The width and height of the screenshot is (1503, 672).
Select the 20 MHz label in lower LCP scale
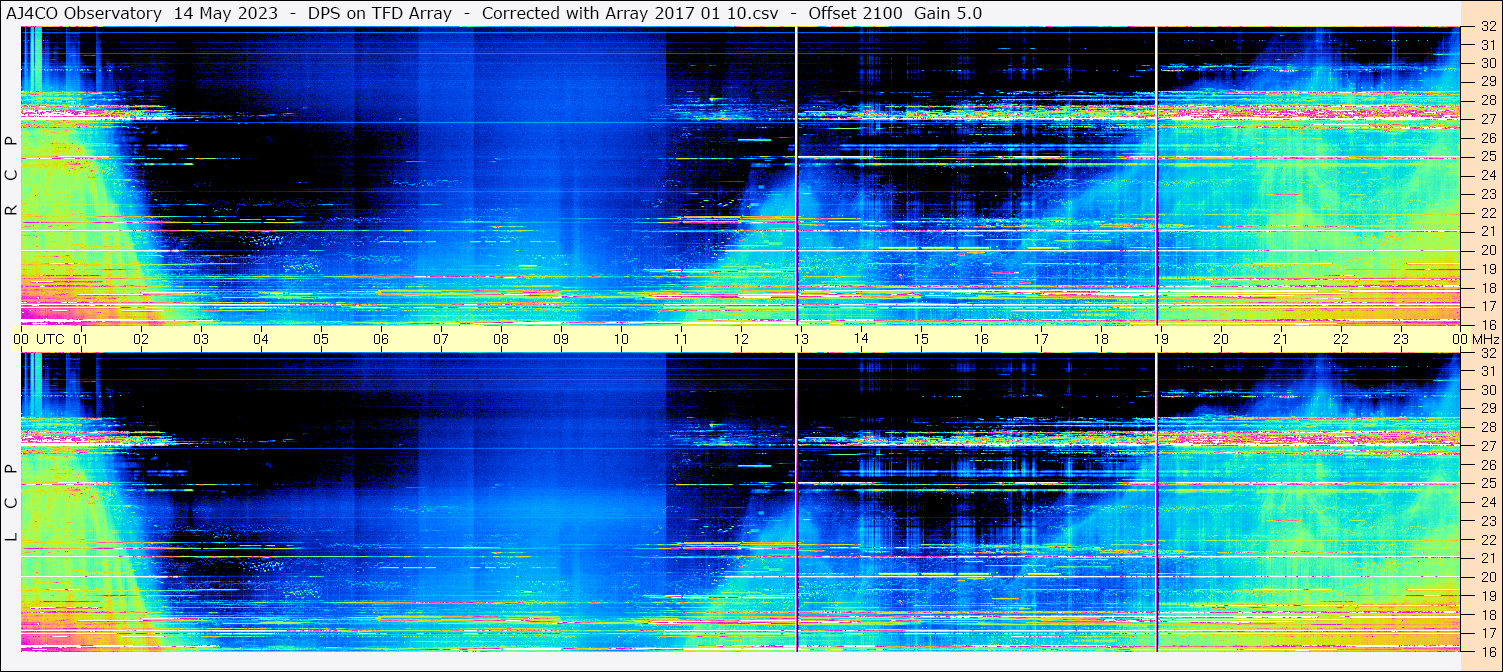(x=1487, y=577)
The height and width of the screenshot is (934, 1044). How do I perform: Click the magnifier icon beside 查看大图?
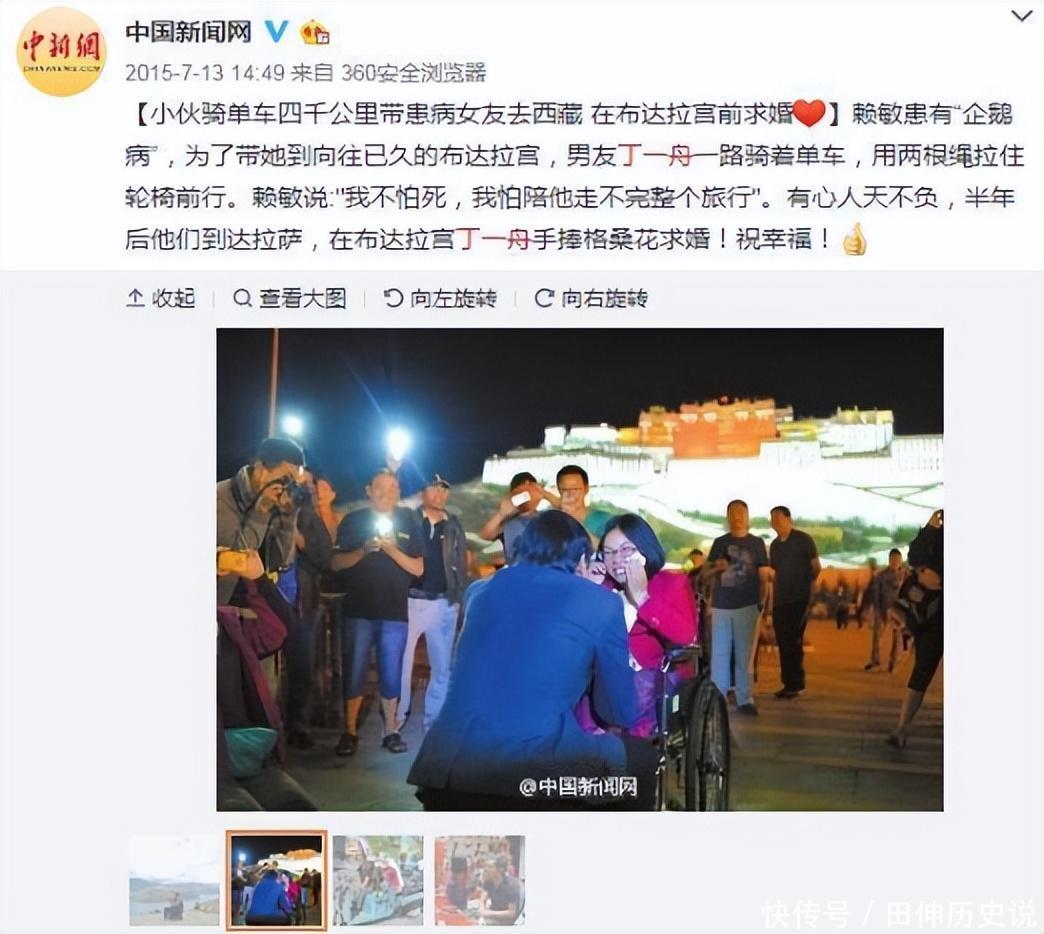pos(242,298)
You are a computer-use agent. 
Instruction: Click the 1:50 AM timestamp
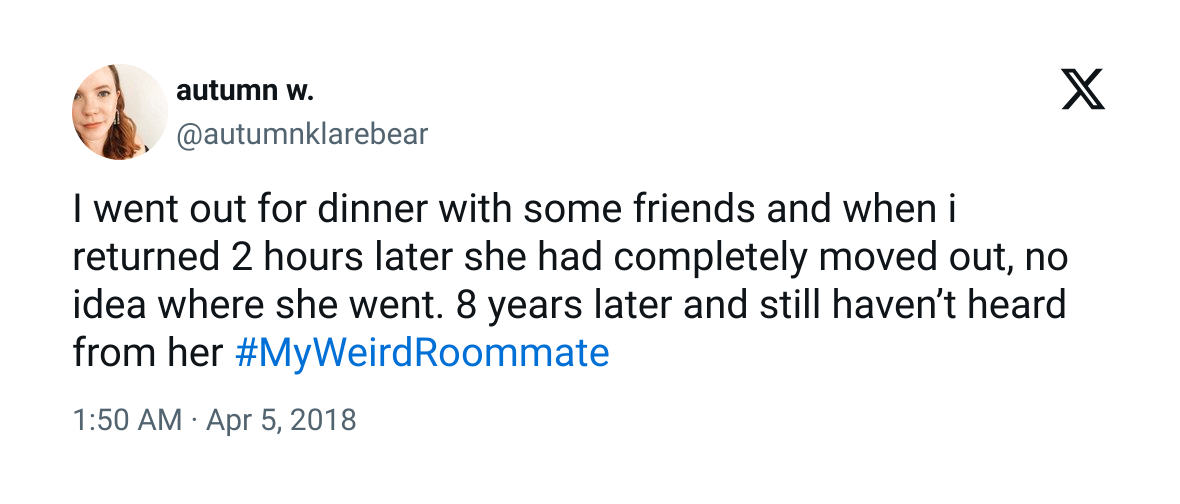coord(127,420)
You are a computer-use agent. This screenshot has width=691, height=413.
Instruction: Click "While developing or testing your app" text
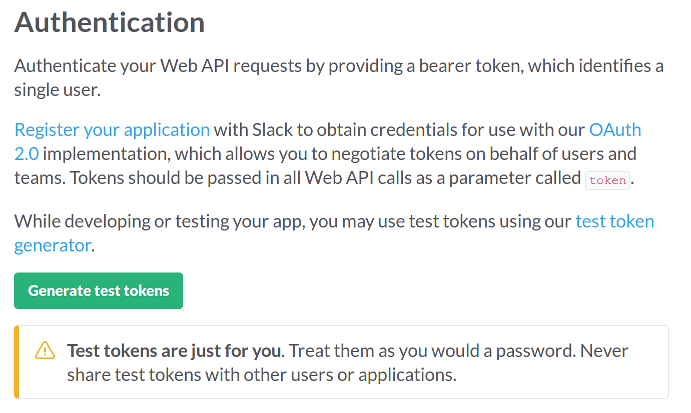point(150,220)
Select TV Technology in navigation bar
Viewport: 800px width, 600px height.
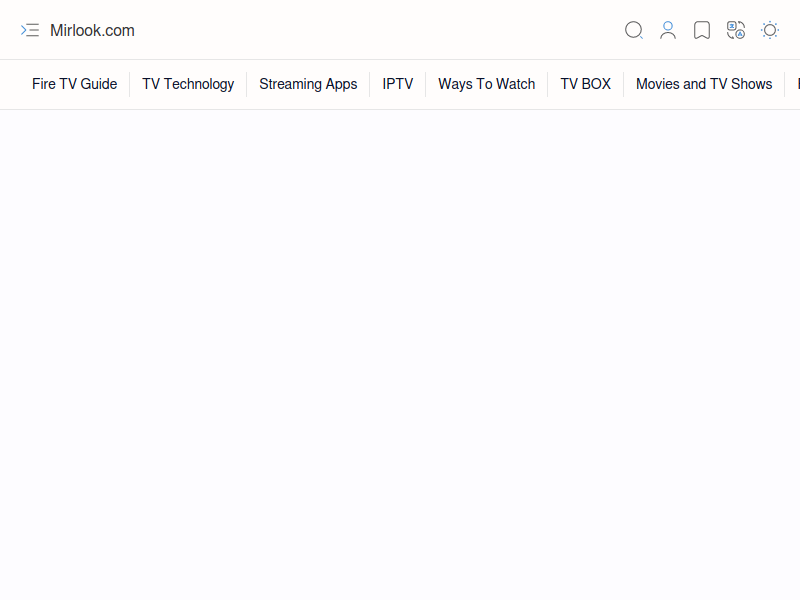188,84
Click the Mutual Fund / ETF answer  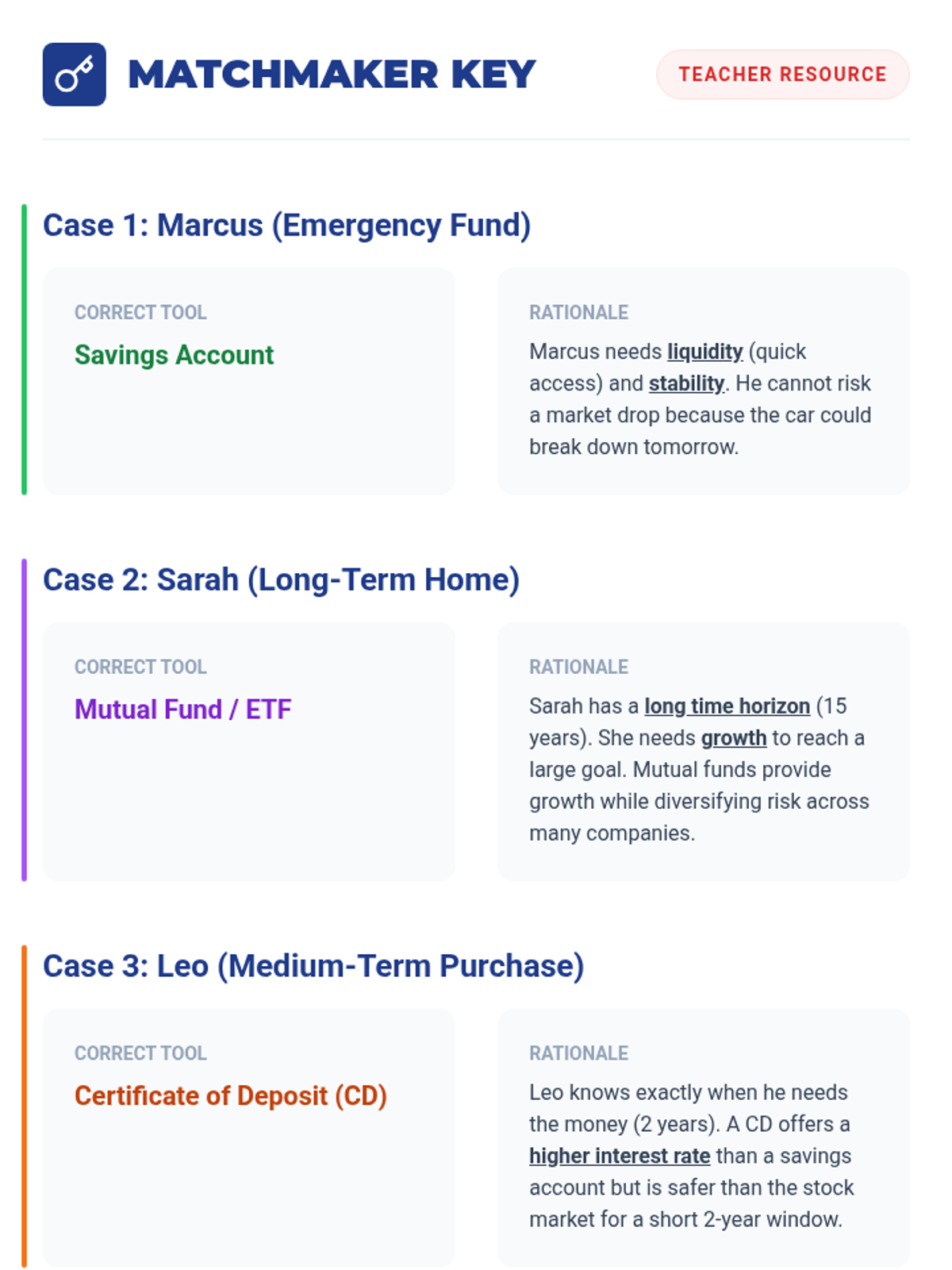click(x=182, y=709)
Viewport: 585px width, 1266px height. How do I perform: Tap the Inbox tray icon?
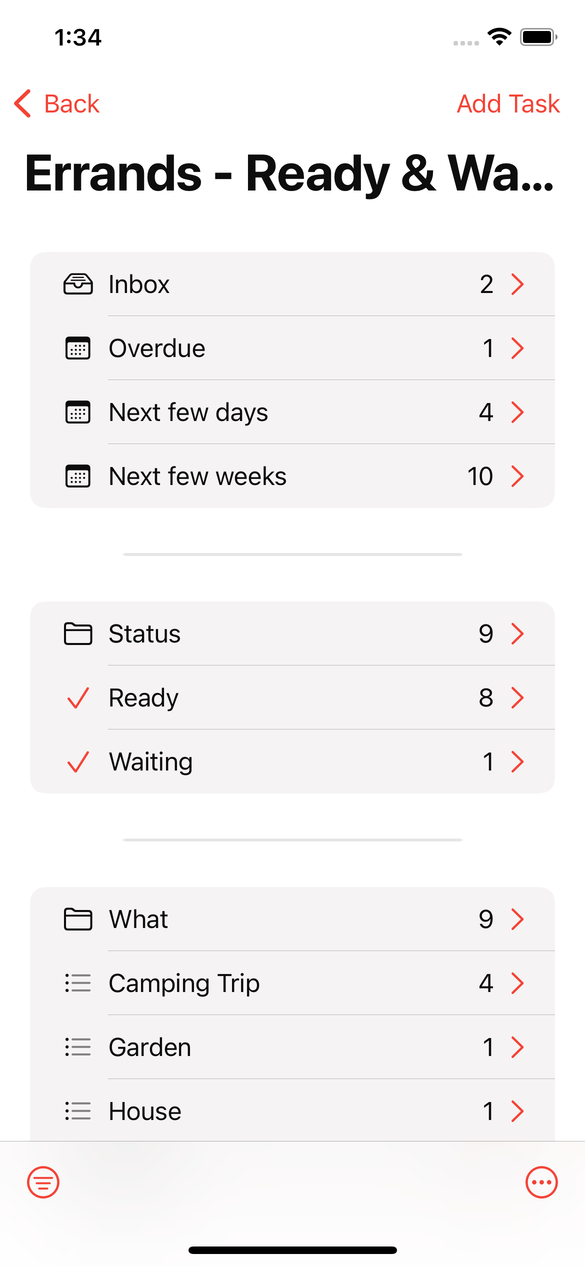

#### Task requirements
Copy each line of the listing that carries the string "agent".

#### The completed task
You are a computer-use agent. 
You are a computer-use agent. This screenshot has width=691, height=413.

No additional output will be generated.